Il y a aussi des considérations de performance et de cohérence. Un nettoyage brutal peut casser un cache. Si vous avez un système de cache, invalidez-le après correction pour éviter que du contenu malveillant rendu soit servi depuis un cache.

Points d’attention: sauvegardes, logs et prudence sur la base

Je ne vais pas vous dire de “tout sauvegarder” de façon abstraite. Je vais vous donner ce qui compte en pratique.

    Faites un dump de la table concernée avant suppression ou mise à jour. Ça vous permet de revenir si vous supprimez un champ légitime. Si votre hébergeur propose des backups instantanés, utilisez-les au moment où vous avez confirmé un lien entre meta_key et symptôme. Regardez les logs applicatifs si vous en avez: certaines injections déclenchent des erreurs, ou des appels réseau depuis le serveur.

Un piège fréquent: vouloir exécuter des requêtes SQL directes sans vérifier le préfixe de tables. Sur des installations avec wp_ modifié, c’est une cause classique d’erreur. Faites une vérification rapide avant toute requête.

Construire un modèle mental pour trier: “anormal pour mon site”

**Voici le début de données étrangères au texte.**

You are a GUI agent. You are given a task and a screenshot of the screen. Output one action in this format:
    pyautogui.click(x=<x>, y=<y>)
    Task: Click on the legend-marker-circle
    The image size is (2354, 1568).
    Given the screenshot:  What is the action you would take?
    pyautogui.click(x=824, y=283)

Le bon critère n’est pas seulement “c’est du code”. C’est “est-ce normal pour votre site”.

Posez-vous trois questions:

Ce champ existe-t-il déjà sur vos sites sains, ou sur les contenus qui ne posent pas de problème? Est-il lié à une fonctionnalité activement utilisée, ou apparaît-il de nulle part? Le champ est-il rendu de façon sécurisée dans le thème ou le plugin?

Quand vous trouvez un custom field compromis, il y a souvent une rupture de ce modèle. La clé n’a aucun sens, la valeur ne correspond pas à l’usage, ou elle est associée à des pages qui n’ont jamais eu besoin de ce champ.

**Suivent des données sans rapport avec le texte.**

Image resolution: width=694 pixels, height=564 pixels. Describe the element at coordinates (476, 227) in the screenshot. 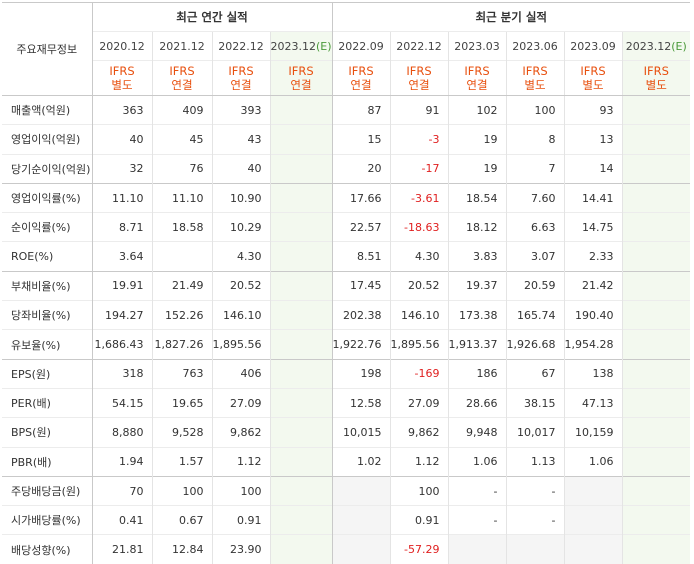

I see `table-cell: 18.12` at that location.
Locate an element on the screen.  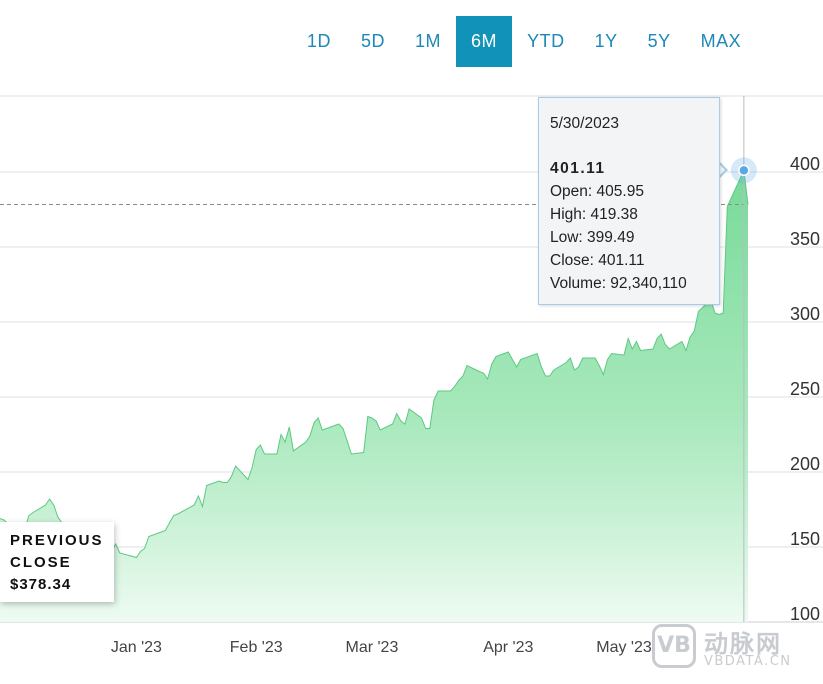
x-tick-label-2: Mar '23 is located at coordinates (372, 648).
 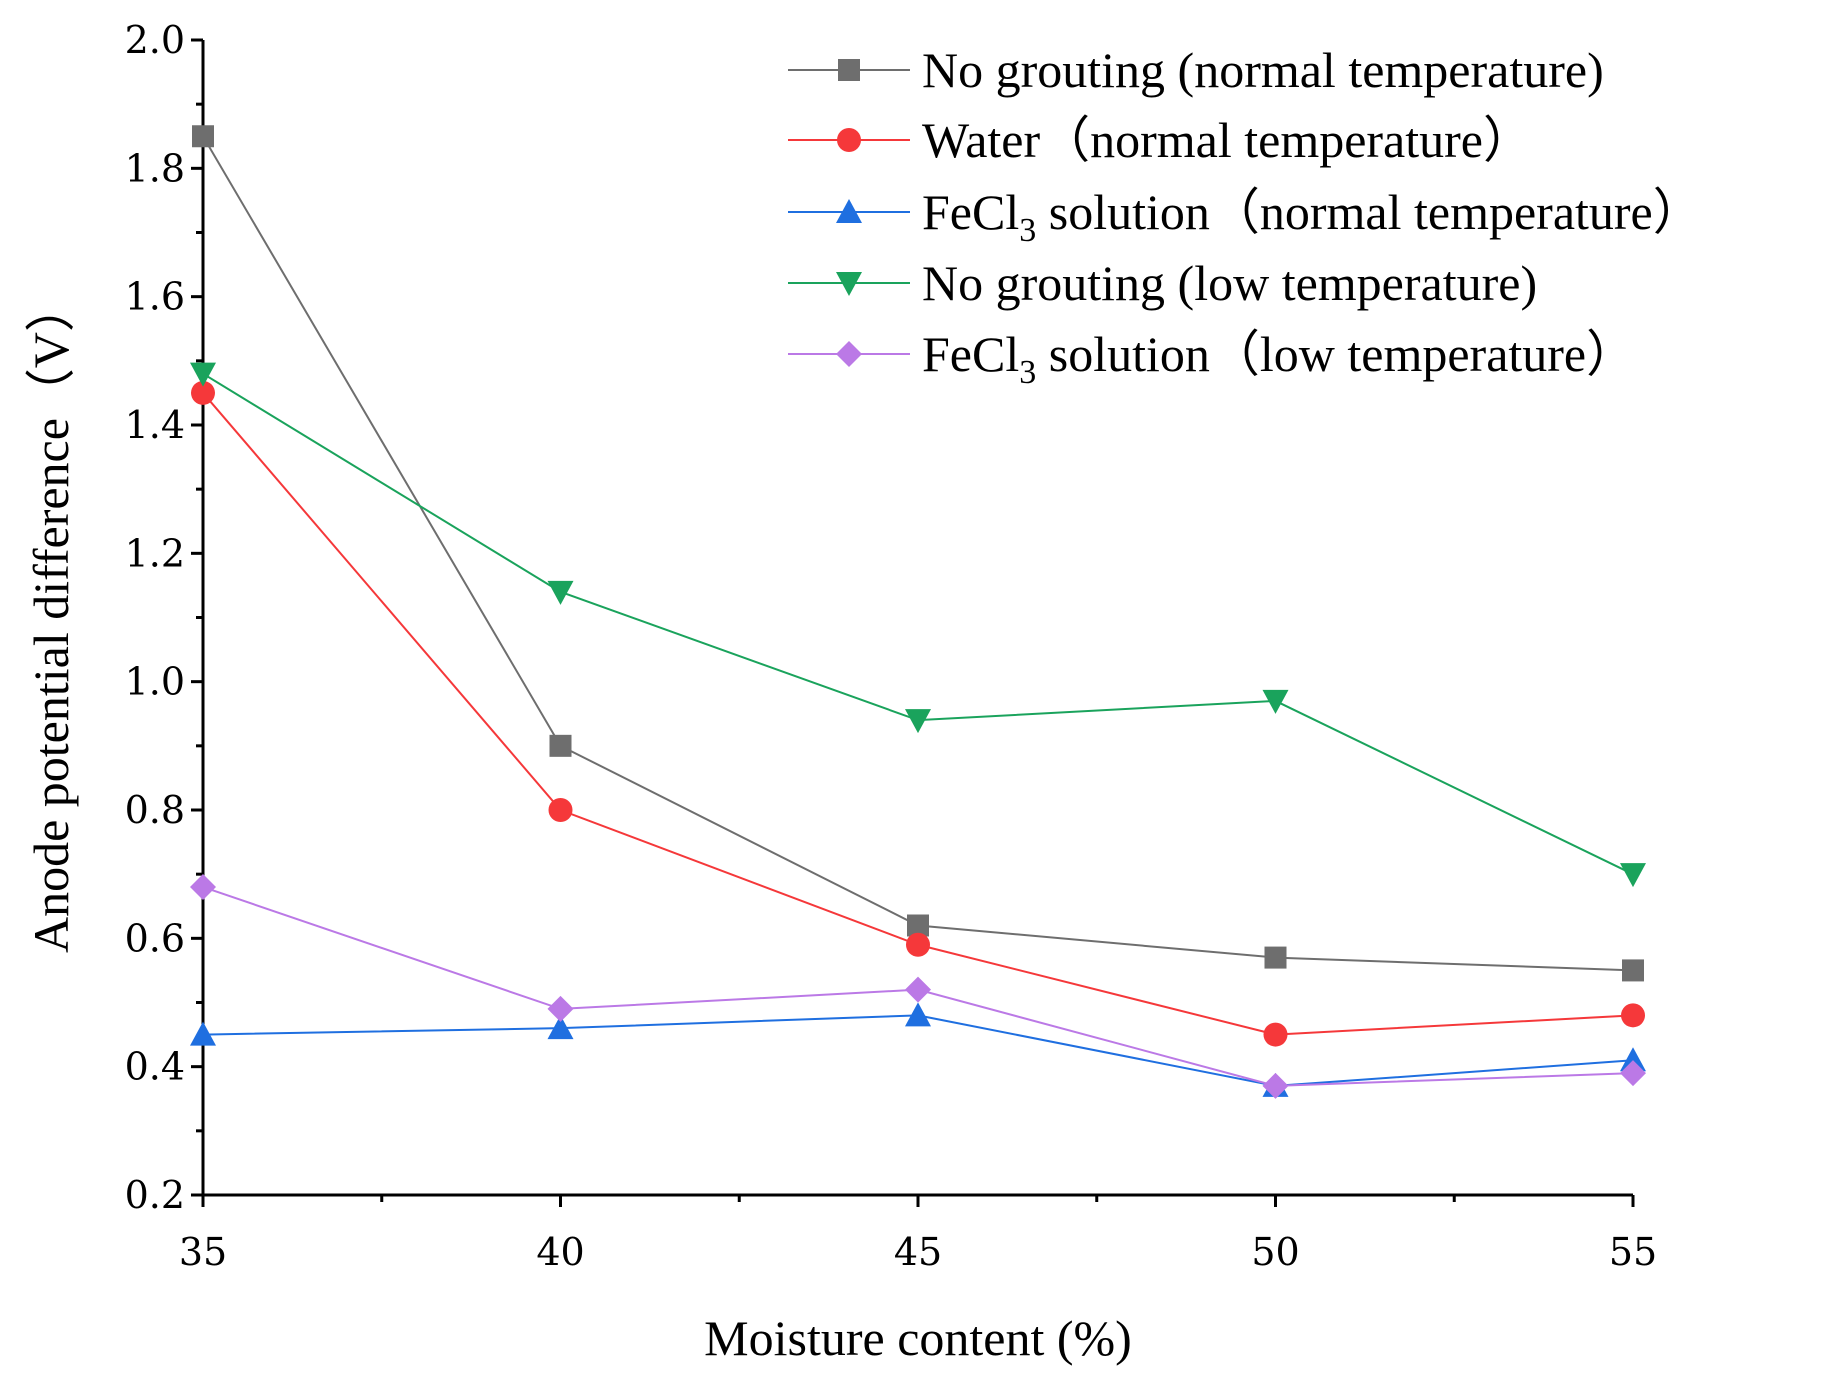 I want to click on x-tick-label: 45, so click(x=918, y=1252).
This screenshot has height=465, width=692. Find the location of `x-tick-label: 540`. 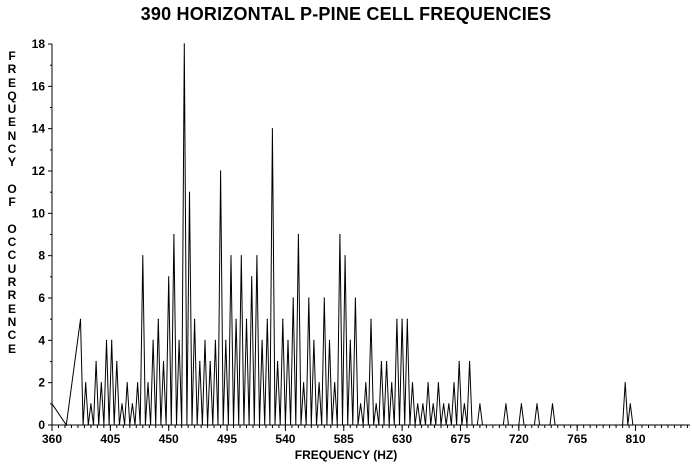

x-tick-label: 540 is located at coordinates (285, 439).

C’est cette logique qui permet d’éviter le nettoyage destructeur.

Que faire si vous n’arrivez pas à relier meta_key et affichage

Parfois, malgré une inspection minutieuse, vous trouvez des valeurs suspectes, mais vous ne voyez pas où elles sont utilisées.

Deux options réalistes:

    le chemin de rendu est dans un plugin pas encore inspecté, ou dans un fichier généré, ou le champ est écrit par un script compromis, mais n’est pas le composant qui déclenche l’infection immédiatement.

Dans ce cas, élargissez en observant aussi d’autres tables liées aux métadonnées, ou examinez les changements récents dans les plugins et thèmes. Vous pouvez aussi chercher d’autres traces en base: options WordPress, transients, ou scripts stockés dans d’autres colonnes.

Et si vous manquez de temps, la stratégie “contenir puis réinstaller propre” est parfois plus rationnelle. Mais elle doit être préparée, pas faite à l’aveugle, surtout si vous avez des contenus custom très spécifiques.

Maintenir un contrôle régulier après remise en état

Une fois le site propre, un contrôle périodique évite de retomber dans le même scénario. Sans transformer votre maintenance en projet permanent, vous pouvez mettre en place un monitoring léger.

Surveillez les changements de:

    plugins et thèmes installés, comptes à droits élevés, et les valeurs des custom fields les plus sensibles, celles qui sont affichées dans des zones clés du rendu.

Si vous avez un historique des incidents, utilisez-le. Les sites infectés laissent rarement des indices aléatoires. Souvent, la même famille de champs revient, ou la même suite de conditions déclenche l’injection.

L’objectif est simple: que la prochaine fois, vous sachiez plus vite où regarder.

Vérifier les champs personnalisés, ce n’est pas seulement “chercher du script”

Quand on parle de site WordPress infecté, on pense souvent au malware dans les fichiers ou aux redirections globales. Les custom fields compliquent l’histoire, parce qu’ils se placent au carrefour entre la base, la logique de rendu, et les habitudes de maintenance.

En pratique, vérifier les champs personnalisés compromis, c’est:

    relier un symptôme à des objets précis (pages, posts, auteurs), identifier des meta key et metavalue anormaux, comprendre le chemin qui rend ou traite ces valeurs, puis corriger le vecteur de modification.

C’est moins spectaculaire qu’un scan de fichiers, mais souvent plus déterminant. Une valeur malveillante dans une métadonnée peut rester invisible jusqu’au bon contexte. Et quand vous la trouvez, vous gagnez plus que la suppression du contenu: vous obtenez une carte du mécanisme d’attaque, celle qui vous permet de ne plus revivre la même histoire.